If you’re used to mostly hitting straight shots, then a “low” bat is just the perfect one for you. These bats concentrate on the “sweet spot” of the bat away from your hands. 

To hit the drives you’re looking for, the positioning and particular construct of the bat is just what you need. It won’t make your drives perfect, but you’ll feel amazing when you hit the ball right on that low spot. 

The players who play off their front foot will do well with a bat that has its “sweet spot” in the middle. This is also known as “medium positioning”. A medium bat is actually a mix between low and high bats. So if you’re a front foot batter, this is the kind of bat you’re looking for.

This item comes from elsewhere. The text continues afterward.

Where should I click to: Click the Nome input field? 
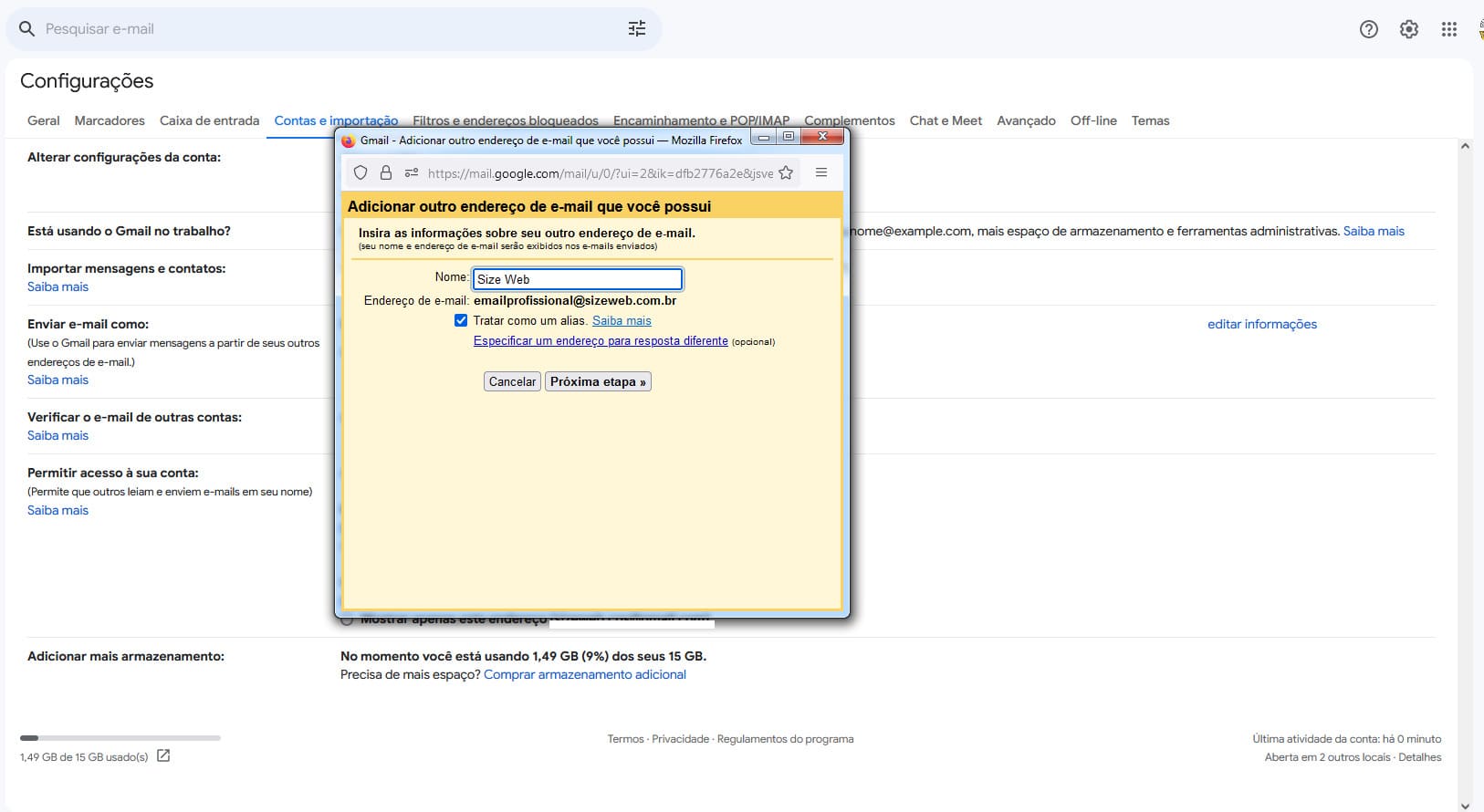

Are you more of a back-foot player, fond of fancy shots and cuts? Well, in that case, a “medium-high” or “high” bat is your best friend. The positioning of the “sweet spot” is much higher, making those shots easier and exciting to execute. 

Bat Profile Types
Bat variations according to their sweet spot

7. Understand the Willow Grade Differences 

Cricket bats are manufactured using a different kind of wood known as willow. There are basically two types of willow, Kashmir Willow and English Willow. 

English Willow: Due to its high-performance effect on stroke, many bat manufacturers prefer the English willow. 

Kashmir Willow: It is the alternate of English willow, and it’s a harder wood than the English alternate. It is perfect to play at local club cricket, tennis ball and is recommended for beginners. 

English willow is more expensive than Kashmir willow. And if you’re someone looking to start your cricket career, Kashmir willow comes at a decent price. 

Besides the willow type, the grade of the willow is also to be considered. The grades range from 1 to 5, with 1 being considered as the best in terms of making, reliability, and quality. 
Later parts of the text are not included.